**Stored items:**
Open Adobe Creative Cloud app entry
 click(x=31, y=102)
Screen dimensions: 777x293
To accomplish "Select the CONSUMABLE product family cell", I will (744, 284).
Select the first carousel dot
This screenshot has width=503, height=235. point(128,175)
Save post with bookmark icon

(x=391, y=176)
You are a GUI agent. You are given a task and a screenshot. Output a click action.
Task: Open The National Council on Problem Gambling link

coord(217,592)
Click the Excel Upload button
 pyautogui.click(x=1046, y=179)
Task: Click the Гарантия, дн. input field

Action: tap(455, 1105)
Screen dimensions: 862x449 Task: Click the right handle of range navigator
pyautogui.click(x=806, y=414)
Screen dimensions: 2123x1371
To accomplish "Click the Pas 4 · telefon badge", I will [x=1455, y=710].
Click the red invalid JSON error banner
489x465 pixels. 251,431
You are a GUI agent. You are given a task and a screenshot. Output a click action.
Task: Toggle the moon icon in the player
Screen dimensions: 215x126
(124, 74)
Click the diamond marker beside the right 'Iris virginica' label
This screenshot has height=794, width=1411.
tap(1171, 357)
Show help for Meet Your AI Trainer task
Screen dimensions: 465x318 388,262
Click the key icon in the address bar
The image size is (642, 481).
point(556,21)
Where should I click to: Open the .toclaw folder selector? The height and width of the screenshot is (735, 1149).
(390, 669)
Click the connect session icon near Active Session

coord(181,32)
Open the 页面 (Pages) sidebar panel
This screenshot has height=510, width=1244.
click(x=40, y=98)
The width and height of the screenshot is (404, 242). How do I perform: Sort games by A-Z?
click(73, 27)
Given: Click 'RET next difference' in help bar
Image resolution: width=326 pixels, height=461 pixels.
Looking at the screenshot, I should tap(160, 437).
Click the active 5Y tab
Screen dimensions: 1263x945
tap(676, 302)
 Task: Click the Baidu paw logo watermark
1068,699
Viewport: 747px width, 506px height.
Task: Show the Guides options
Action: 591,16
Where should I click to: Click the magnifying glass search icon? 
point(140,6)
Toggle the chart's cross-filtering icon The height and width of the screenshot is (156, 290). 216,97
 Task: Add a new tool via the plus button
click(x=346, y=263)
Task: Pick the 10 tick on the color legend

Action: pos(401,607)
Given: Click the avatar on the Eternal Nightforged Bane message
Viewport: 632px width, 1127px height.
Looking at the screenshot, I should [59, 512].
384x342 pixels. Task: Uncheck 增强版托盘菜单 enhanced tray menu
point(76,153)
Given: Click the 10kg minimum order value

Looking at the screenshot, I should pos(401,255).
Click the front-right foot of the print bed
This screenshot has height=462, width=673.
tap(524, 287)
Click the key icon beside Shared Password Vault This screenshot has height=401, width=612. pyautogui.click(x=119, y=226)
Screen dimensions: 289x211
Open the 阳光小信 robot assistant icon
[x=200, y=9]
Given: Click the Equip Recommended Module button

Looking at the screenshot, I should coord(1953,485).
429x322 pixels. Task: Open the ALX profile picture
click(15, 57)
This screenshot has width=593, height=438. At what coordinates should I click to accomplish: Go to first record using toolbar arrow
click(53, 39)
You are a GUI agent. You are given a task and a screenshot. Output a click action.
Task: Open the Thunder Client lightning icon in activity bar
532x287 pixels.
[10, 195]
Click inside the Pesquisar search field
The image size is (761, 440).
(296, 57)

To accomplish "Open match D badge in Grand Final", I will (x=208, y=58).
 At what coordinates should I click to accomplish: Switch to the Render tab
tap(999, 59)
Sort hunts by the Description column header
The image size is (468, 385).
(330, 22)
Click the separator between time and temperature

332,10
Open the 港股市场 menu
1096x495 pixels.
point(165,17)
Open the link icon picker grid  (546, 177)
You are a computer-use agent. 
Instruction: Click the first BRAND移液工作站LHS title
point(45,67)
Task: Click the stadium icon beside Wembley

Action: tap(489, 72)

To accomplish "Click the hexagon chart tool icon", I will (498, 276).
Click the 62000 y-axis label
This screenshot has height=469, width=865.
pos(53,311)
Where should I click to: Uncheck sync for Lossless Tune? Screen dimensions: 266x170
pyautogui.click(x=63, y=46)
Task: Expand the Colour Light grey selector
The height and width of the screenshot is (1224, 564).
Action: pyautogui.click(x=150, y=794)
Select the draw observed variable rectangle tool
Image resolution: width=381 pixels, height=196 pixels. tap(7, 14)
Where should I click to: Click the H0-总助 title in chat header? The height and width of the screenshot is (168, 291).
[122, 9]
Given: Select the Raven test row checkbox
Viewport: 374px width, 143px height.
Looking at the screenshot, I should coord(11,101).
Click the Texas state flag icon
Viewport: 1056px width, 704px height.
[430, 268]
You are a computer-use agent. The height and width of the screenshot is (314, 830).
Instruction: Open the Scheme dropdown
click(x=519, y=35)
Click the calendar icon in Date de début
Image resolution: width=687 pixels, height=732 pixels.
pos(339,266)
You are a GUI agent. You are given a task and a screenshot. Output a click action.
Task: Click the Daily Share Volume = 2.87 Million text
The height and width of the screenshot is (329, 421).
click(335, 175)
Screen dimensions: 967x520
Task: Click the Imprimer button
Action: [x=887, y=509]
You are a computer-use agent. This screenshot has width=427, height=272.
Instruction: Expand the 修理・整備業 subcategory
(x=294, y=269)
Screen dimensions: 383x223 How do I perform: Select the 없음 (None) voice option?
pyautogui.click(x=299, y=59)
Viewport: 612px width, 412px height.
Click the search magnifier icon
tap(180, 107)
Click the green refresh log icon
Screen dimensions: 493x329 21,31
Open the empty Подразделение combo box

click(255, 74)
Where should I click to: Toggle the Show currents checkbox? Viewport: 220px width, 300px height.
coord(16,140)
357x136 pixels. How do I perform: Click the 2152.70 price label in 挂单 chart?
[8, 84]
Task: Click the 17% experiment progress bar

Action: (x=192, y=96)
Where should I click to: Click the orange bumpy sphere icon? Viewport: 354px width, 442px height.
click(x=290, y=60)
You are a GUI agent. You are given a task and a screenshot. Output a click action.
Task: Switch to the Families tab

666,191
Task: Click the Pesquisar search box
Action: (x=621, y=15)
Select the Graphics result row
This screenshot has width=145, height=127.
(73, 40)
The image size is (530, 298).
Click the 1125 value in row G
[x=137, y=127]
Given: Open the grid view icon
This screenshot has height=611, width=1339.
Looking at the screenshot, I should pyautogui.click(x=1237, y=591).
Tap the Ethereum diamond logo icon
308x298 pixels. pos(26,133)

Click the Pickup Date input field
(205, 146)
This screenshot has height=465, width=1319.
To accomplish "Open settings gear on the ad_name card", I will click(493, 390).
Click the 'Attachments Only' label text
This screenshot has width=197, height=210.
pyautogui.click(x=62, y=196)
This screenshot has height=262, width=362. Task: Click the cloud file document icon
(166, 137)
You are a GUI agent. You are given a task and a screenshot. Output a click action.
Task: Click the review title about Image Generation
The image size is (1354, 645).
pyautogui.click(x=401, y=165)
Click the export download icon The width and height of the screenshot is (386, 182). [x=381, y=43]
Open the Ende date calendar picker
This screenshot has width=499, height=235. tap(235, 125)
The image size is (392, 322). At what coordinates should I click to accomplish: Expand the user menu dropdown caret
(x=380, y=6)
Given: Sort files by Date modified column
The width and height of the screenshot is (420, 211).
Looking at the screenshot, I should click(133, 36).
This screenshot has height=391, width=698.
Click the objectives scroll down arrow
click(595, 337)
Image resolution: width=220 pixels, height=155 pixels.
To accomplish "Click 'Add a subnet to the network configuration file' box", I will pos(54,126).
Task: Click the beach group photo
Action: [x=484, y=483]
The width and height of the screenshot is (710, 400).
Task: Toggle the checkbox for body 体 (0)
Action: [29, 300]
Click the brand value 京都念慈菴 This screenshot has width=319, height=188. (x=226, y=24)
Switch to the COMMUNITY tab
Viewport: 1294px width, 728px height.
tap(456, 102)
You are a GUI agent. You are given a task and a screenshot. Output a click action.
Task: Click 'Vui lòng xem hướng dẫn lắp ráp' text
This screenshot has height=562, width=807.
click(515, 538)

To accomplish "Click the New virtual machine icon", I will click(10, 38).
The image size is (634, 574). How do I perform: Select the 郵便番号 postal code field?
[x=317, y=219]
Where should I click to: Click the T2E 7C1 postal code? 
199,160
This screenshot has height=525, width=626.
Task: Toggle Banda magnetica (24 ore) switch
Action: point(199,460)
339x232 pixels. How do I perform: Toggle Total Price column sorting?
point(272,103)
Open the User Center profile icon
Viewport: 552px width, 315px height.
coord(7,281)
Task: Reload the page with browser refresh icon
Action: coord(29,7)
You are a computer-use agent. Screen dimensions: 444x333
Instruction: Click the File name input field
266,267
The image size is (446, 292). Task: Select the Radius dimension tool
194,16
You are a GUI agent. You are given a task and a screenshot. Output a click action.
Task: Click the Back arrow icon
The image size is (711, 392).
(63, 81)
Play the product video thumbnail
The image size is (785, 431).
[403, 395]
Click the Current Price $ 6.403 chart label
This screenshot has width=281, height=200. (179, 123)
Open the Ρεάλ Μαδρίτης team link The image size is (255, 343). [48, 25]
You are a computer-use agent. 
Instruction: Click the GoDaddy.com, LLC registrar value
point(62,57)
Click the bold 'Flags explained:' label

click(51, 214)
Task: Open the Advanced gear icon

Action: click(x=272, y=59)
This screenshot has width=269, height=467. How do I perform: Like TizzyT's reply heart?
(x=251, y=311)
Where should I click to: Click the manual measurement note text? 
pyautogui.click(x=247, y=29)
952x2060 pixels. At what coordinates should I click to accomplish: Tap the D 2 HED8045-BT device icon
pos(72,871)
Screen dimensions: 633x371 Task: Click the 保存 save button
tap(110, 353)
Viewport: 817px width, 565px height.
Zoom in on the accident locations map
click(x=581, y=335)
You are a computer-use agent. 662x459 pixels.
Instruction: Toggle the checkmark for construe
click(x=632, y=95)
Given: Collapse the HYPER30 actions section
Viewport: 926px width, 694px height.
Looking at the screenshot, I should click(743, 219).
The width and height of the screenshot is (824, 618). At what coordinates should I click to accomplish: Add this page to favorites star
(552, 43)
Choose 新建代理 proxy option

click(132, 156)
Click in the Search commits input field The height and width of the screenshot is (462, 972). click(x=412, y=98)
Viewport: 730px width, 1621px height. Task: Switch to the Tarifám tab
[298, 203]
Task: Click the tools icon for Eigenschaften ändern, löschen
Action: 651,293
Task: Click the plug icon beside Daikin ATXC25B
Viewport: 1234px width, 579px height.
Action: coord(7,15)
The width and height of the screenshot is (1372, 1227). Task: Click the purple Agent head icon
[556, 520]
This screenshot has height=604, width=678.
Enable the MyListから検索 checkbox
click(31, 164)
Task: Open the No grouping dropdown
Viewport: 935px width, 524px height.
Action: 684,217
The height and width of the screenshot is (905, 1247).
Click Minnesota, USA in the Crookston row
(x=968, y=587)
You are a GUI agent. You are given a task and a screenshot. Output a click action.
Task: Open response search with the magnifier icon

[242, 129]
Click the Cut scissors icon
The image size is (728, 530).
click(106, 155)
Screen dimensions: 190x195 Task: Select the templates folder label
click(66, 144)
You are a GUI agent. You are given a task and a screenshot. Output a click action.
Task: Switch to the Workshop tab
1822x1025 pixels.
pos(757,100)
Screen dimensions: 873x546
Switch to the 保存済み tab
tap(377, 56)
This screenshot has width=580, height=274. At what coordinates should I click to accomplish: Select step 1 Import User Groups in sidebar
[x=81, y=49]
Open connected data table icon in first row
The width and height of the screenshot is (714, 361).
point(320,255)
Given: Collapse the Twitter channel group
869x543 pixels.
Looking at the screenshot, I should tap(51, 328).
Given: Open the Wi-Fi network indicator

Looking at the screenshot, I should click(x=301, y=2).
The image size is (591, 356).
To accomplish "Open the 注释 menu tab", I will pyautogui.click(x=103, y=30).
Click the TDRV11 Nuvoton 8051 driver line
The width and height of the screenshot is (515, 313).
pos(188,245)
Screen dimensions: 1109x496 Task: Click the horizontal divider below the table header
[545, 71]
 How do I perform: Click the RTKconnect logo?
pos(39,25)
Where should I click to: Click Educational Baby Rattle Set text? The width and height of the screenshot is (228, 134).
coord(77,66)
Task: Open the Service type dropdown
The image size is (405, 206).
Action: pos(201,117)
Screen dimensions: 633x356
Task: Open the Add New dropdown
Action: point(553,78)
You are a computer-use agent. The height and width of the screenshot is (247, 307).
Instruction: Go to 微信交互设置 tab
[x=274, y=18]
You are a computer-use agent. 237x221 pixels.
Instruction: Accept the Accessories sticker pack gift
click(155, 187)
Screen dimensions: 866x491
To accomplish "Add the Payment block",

**WHAT TO DO:**
Each line of the data that includes "grid" should be copied.

**OUTPUT OF THE TASK:**
Open the link icon picker grid  (546, 177)
Given: Open the grid view icon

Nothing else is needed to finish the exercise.